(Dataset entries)

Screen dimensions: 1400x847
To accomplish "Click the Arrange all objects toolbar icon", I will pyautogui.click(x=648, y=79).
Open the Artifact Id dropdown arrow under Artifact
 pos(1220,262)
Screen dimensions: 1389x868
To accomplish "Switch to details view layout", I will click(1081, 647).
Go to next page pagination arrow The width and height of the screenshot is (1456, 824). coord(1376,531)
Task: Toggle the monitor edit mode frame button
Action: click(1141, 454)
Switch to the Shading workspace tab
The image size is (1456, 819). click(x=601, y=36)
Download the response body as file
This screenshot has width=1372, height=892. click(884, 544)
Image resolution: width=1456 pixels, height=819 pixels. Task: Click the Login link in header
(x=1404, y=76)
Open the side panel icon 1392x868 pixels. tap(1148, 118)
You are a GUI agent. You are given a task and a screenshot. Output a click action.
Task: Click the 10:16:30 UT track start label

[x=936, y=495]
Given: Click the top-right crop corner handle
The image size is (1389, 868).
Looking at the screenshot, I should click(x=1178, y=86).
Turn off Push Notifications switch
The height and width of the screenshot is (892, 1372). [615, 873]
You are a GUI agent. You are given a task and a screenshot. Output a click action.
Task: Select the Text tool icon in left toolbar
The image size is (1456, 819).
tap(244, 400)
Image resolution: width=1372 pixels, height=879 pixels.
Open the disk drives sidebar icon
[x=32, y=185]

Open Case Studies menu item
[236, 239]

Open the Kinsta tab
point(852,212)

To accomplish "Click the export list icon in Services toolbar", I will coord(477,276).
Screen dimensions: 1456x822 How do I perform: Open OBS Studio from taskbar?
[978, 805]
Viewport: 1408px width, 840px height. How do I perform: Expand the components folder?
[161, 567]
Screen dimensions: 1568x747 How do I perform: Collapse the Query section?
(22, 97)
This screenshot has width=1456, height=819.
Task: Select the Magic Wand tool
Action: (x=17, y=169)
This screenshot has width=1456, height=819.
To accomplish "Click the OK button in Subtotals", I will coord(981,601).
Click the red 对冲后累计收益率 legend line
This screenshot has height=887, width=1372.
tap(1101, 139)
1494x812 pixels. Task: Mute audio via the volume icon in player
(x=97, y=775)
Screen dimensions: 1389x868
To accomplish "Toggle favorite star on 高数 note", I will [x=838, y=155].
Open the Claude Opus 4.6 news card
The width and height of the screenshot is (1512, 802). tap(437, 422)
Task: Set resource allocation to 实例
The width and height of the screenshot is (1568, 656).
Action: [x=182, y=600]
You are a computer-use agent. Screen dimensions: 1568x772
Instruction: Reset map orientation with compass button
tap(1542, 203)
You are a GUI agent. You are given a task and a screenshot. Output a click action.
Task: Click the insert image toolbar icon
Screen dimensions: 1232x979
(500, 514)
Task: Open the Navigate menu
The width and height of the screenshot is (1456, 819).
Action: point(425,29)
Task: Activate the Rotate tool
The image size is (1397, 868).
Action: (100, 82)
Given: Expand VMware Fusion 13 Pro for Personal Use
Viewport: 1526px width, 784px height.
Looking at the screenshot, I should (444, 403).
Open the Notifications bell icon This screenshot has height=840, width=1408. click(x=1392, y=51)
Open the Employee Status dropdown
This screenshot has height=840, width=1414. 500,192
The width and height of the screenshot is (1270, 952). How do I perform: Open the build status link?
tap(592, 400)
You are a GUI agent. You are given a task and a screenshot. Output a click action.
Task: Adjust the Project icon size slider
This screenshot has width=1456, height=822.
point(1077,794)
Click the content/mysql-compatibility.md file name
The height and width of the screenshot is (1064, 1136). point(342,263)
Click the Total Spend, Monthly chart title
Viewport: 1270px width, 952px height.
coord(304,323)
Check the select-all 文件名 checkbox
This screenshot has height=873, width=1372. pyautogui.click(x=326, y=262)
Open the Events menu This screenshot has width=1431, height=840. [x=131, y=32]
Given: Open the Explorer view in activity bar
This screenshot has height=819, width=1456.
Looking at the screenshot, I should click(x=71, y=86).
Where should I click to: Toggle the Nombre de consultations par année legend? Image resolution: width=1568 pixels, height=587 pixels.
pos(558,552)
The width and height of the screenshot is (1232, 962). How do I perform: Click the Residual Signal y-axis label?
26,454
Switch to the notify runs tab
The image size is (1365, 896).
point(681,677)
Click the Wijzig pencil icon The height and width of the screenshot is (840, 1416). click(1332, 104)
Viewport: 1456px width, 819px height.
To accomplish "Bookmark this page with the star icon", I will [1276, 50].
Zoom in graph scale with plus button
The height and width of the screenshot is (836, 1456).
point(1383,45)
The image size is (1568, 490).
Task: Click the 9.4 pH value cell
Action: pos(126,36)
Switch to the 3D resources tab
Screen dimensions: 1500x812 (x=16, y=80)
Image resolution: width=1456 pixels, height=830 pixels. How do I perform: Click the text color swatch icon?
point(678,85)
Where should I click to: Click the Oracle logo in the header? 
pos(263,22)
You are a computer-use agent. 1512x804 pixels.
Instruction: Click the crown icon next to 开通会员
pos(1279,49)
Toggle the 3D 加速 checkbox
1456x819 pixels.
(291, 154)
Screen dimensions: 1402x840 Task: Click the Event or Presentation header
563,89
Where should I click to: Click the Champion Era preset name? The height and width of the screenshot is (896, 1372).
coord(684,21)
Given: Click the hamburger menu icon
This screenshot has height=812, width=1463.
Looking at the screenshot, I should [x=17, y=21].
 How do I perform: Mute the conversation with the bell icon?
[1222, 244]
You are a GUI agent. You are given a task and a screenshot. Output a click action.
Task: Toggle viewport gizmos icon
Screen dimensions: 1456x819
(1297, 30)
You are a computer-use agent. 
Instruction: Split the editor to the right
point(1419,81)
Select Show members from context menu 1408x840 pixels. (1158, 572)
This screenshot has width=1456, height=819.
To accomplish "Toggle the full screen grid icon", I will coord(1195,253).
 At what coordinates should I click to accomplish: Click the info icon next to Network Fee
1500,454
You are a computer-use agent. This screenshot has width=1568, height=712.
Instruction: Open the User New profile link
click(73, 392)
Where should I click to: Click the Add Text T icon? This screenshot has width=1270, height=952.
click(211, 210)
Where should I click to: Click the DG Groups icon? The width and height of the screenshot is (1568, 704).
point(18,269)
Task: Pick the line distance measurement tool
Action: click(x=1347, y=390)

- _Problem to solve_:
Retype only the lines above between the line with "Task: Click the insert image toolbar icon" and the line with "Viewport: 1456px width, 819px height.", counting those two lines as well, and keep every character as it is.

- _Solution below_:
Task: Click the insert image toolbar icon
Screen dimensions: 1232x979
(500, 514)
Task: Open the Navigate menu
The width and height of the screenshot is (1456, 819).
Action: point(425,29)
Task: Activate the Rotate tool
The image size is (1397, 868).
Action: (100, 82)
Given: Expand VMware Fusion 13 Pro for Personal Use
Viewport: 1526px width, 784px height.
Looking at the screenshot, I should (444, 403).
Open the Notifications bell icon This screenshot has height=840, width=1408. click(x=1392, y=51)
Open the Employee Status dropdown
This screenshot has height=840, width=1414. 500,192
The width and height of the screenshot is (1270, 952). How do I perform: Open the build status link?
tap(592, 400)
You are a GUI agent. You are given a task and a screenshot. Output a click action.
Task: Adjust the Project icon size slider
This screenshot has width=1456, height=822.
point(1077,794)
Click the content/mysql-compatibility.md file name
The height and width of the screenshot is (1064, 1136). point(342,263)
Click the Total Spend, Monthly chart title
Viewport: 1270px width, 952px height.
coord(304,323)
Check the select-all 文件名 checkbox
This screenshot has height=873, width=1372. pyautogui.click(x=326, y=262)
Open the Events menu This screenshot has width=1431, height=840. [x=131, y=32]
Given: Open the Explorer view in activity bar
This screenshot has height=819, width=1456.
Looking at the screenshot, I should click(x=71, y=86).
Where should I click to: Toggle the Nombre de consultations par année legend? Image resolution: width=1568 pixels, height=587 pixels.
pos(558,552)
The width and height of the screenshot is (1232, 962). How do I perform: Click the Residual Signal y-axis label?
26,454
Switch to the notify runs tab
The image size is (1365, 896).
point(681,677)
Click the Wijzig pencil icon The height and width of the screenshot is (840, 1416). click(1332, 104)
Viewport: 1456px width, 819px height.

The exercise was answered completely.